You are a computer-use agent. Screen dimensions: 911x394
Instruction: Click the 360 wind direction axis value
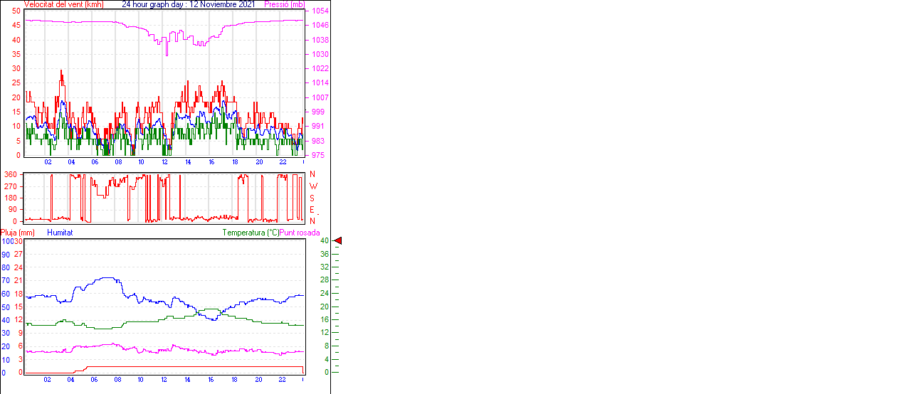tap(11, 175)
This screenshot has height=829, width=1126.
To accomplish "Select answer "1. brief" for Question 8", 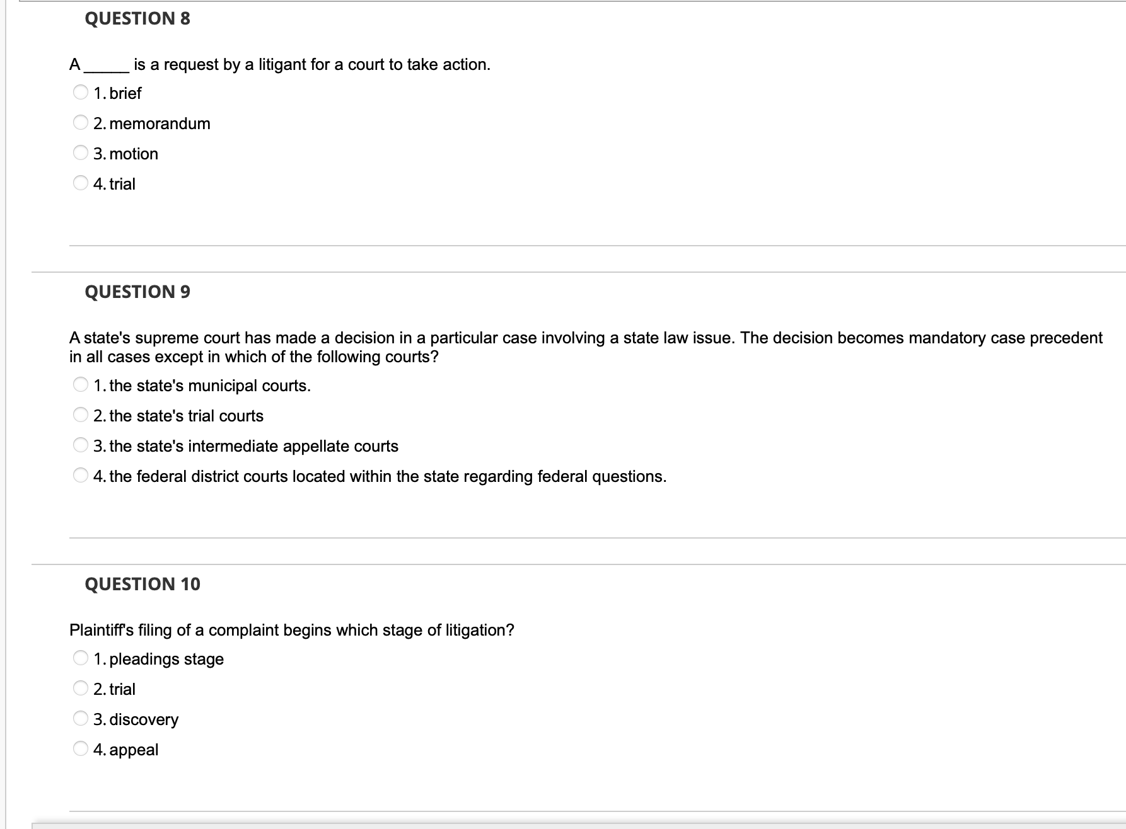I will pyautogui.click(x=79, y=93).
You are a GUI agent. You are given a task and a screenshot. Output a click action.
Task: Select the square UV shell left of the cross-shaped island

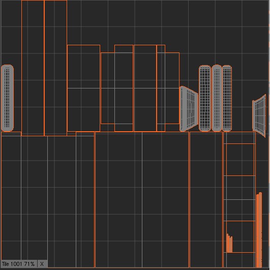point(83,88)
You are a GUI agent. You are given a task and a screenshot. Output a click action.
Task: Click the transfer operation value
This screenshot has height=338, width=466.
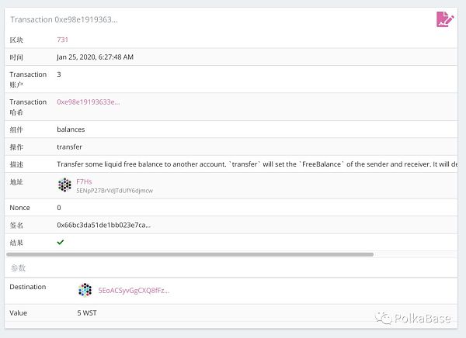69,147
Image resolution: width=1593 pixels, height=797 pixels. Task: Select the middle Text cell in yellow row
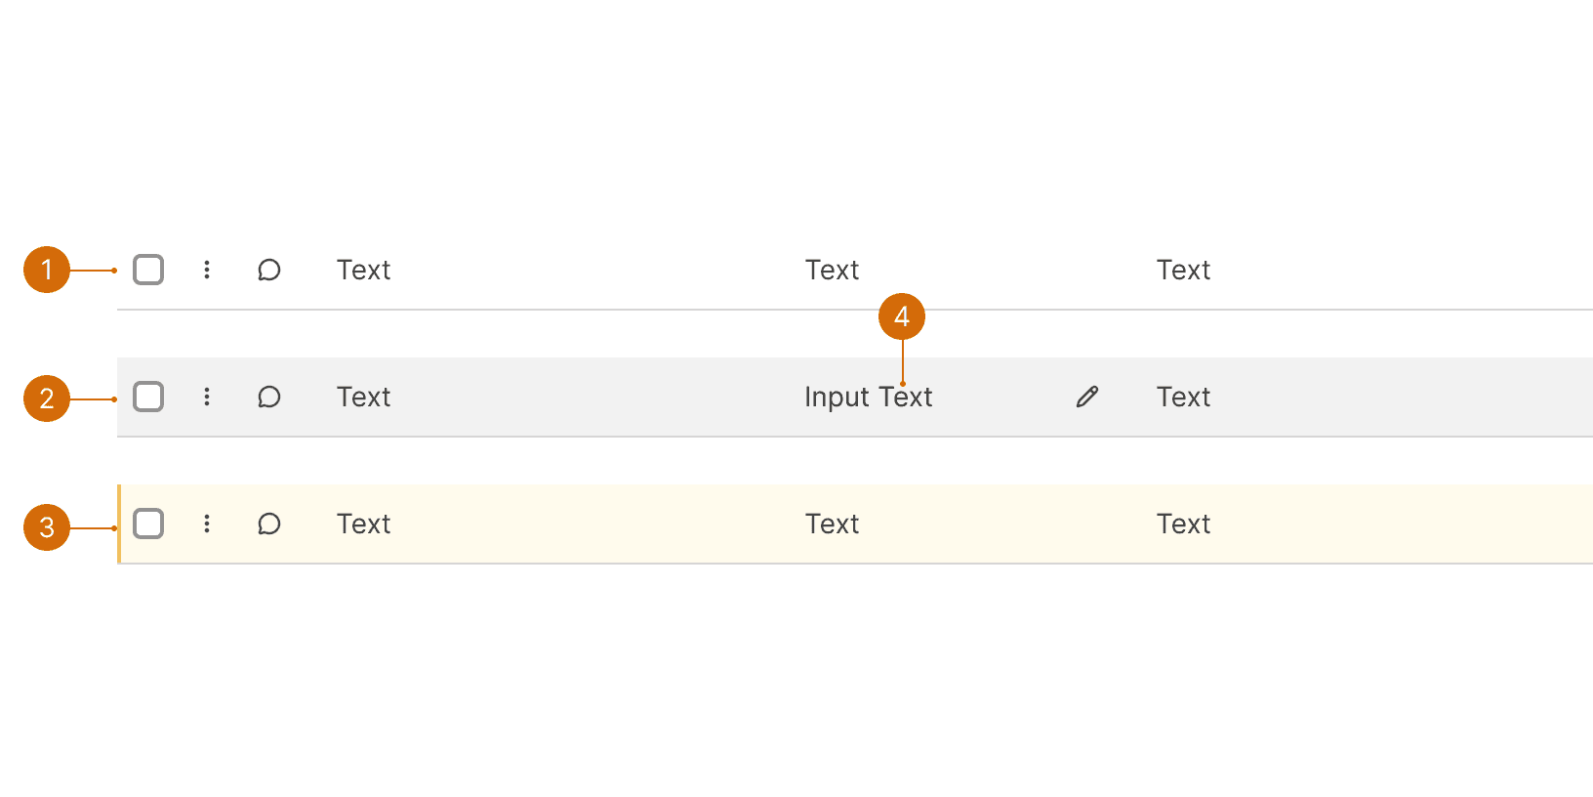(832, 524)
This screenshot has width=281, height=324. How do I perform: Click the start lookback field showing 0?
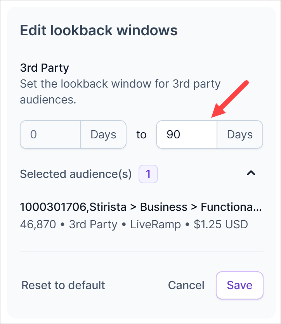[50, 135]
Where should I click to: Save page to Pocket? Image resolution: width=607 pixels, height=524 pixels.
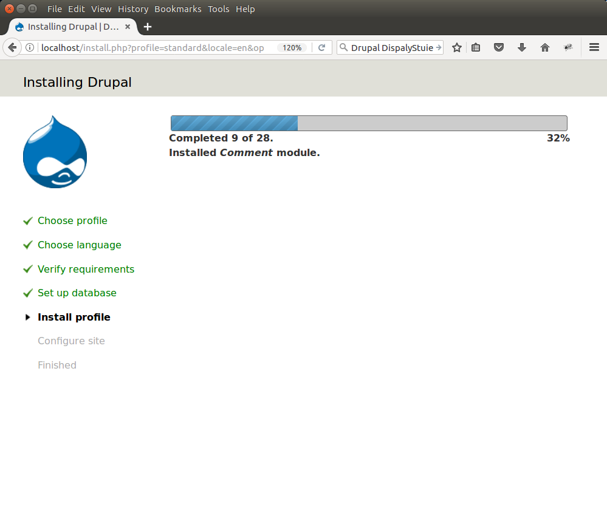(499, 47)
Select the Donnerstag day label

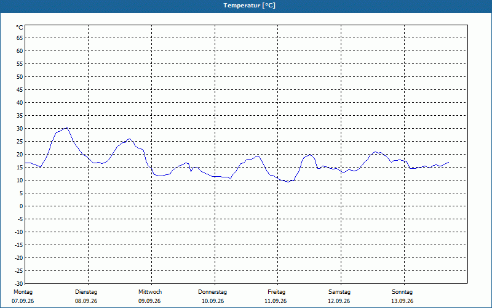click(x=212, y=292)
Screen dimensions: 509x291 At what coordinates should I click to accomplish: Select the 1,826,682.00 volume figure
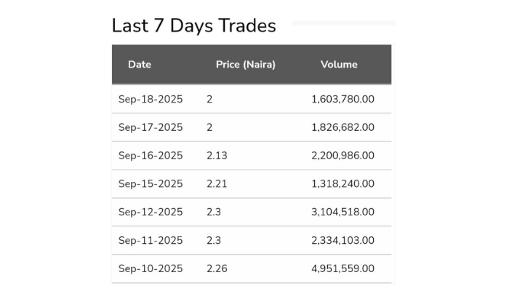[x=342, y=127]
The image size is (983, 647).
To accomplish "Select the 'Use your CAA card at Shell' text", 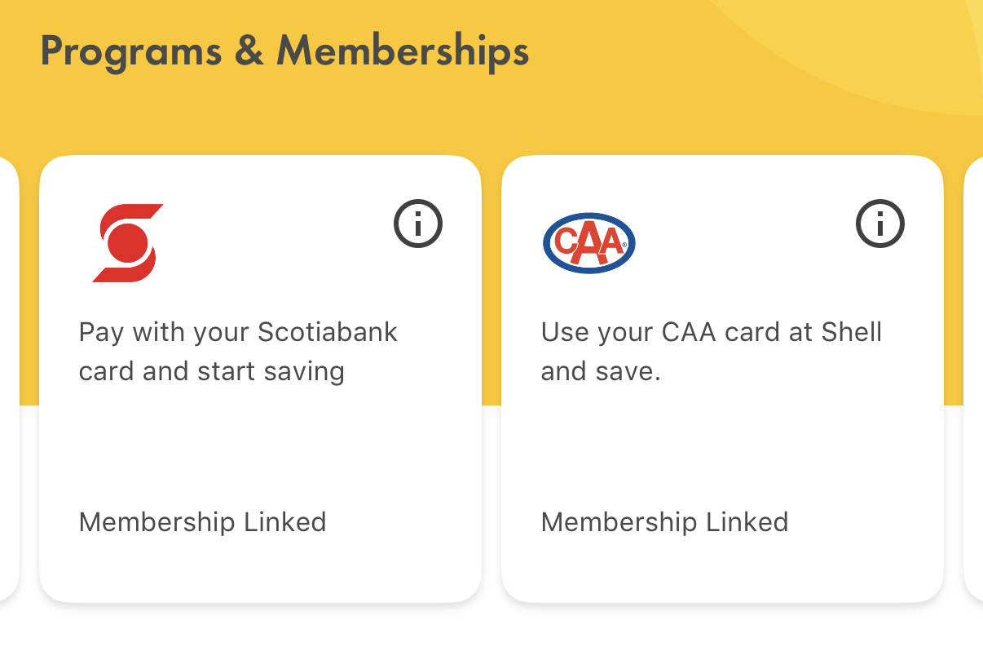I will click(x=712, y=352).
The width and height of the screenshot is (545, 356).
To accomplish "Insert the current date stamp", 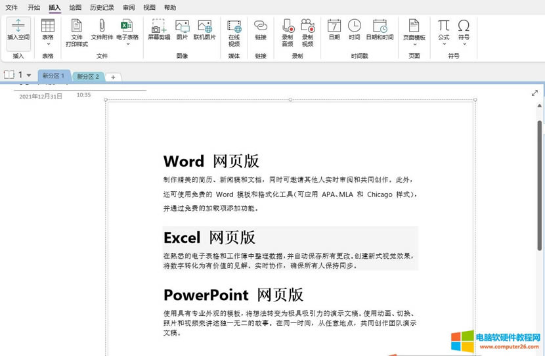I will [334, 30].
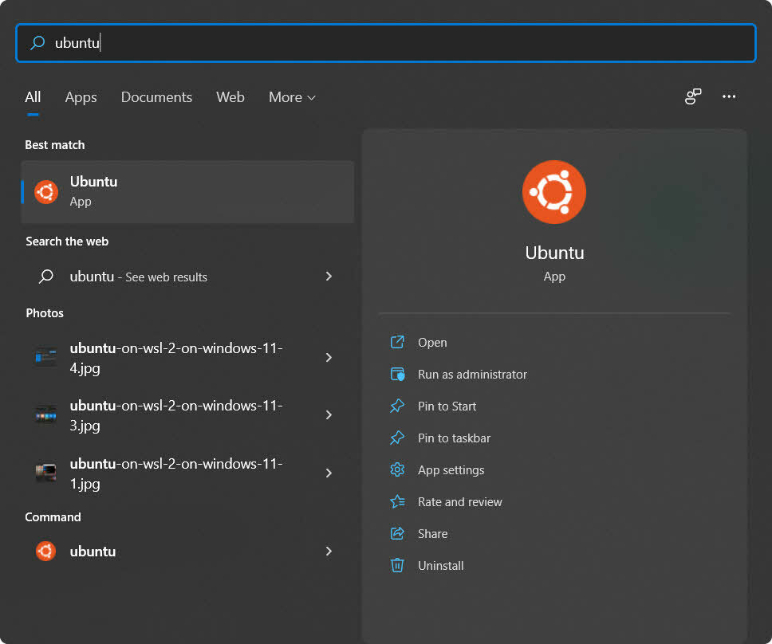
Task: Expand the ubuntu command result chevron
Action: pyautogui.click(x=329, y=551)
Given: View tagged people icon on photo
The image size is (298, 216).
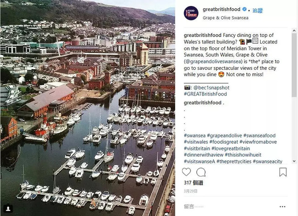Looking at the screenshot, I should click(x=8, y=209).
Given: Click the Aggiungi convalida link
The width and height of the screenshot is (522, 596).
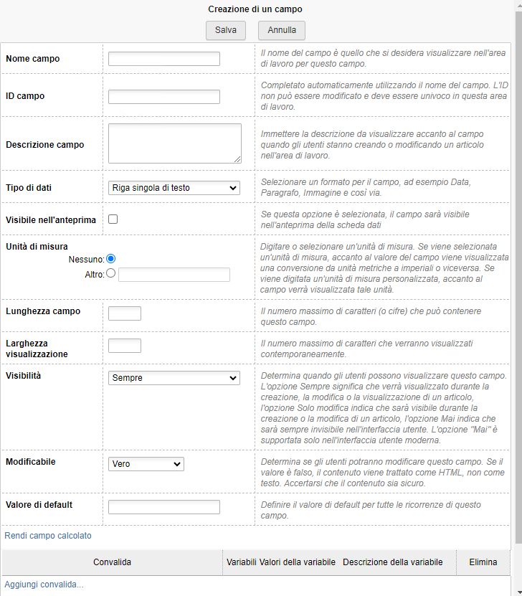Looking at the screenshot, I should click(43, 585).
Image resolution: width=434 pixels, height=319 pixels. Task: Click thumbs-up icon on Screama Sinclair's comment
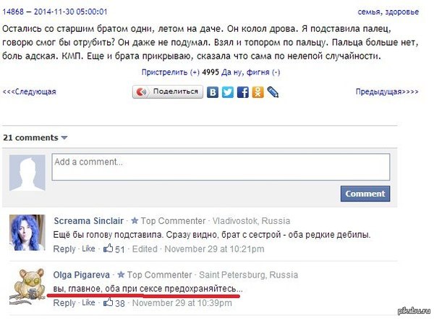pos(109,248)
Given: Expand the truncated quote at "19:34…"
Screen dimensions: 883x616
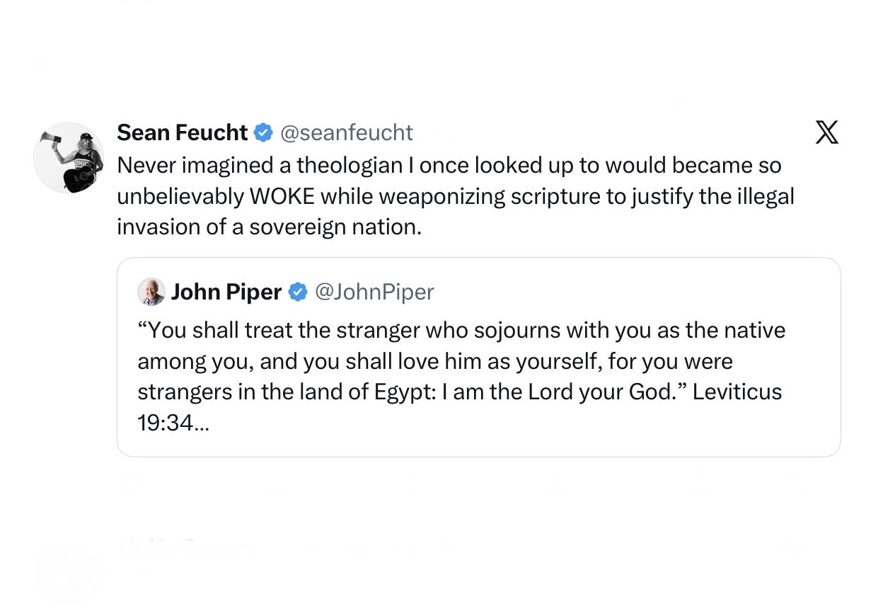Looking at the screenshot, I should coord(173,423).
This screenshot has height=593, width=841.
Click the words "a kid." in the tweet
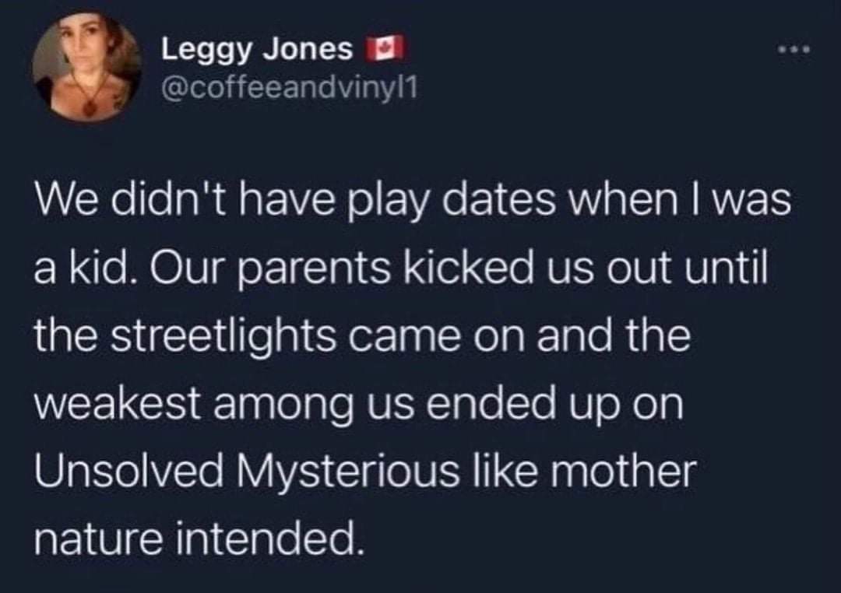click(85, 267)
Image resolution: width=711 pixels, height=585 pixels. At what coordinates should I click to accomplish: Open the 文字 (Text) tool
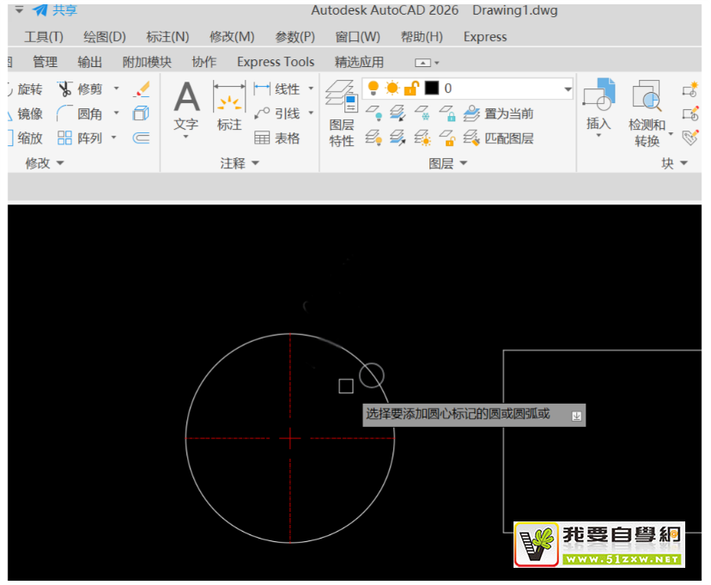point(186,107)
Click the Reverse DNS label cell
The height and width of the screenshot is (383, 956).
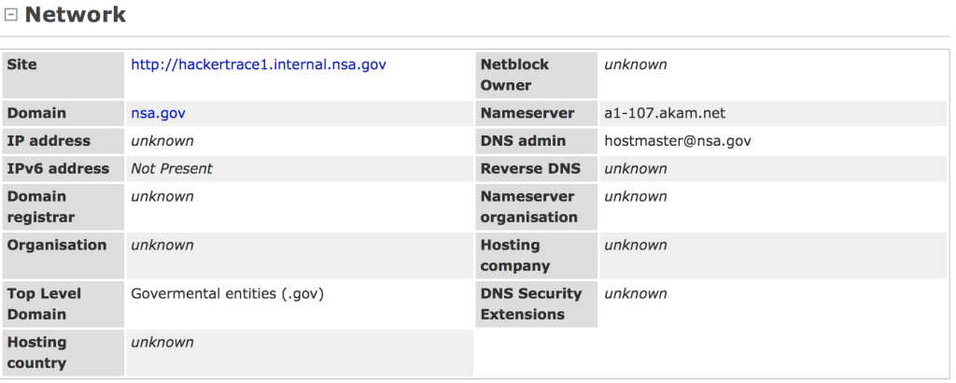(x=530, y=169)
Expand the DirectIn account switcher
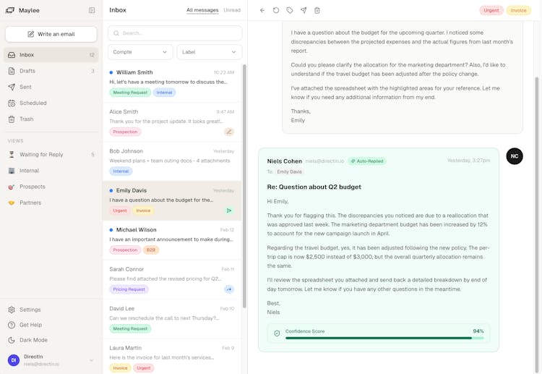The image size is (542, 374). pyautogui.click(x=91, y=360)
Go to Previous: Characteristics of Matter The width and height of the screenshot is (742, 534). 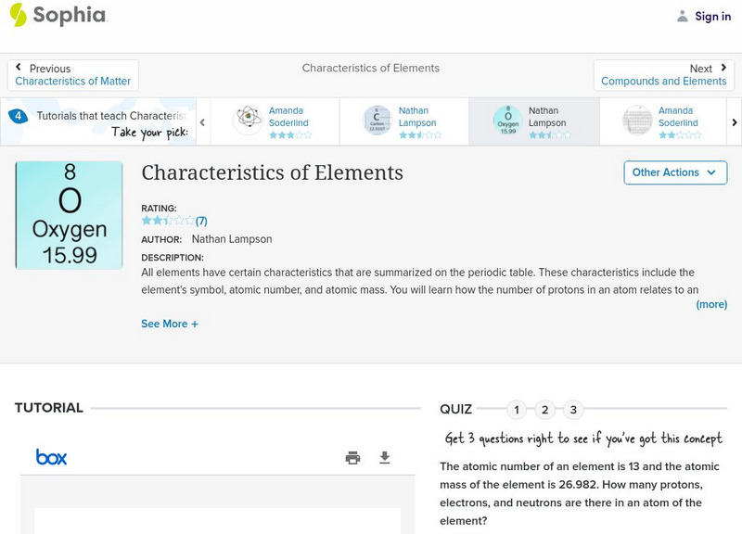point(73,75)
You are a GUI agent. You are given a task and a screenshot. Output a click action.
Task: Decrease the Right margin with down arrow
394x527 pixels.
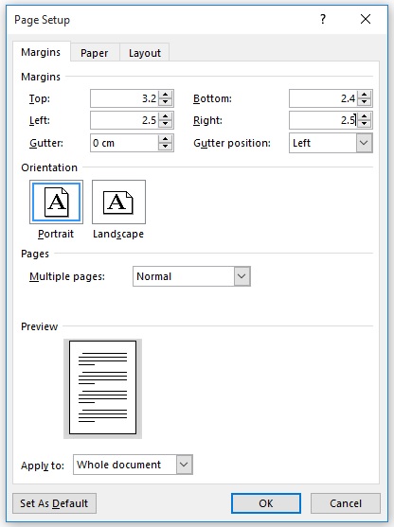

• **What the task asks**
The copy must start at the line containing "Task: Decrease the" and end at the last line of the records, matching each line exactly and holding no pictures.

• **Written solution**
Task: Decrease the Right margin with down arrow
394x527 pixels.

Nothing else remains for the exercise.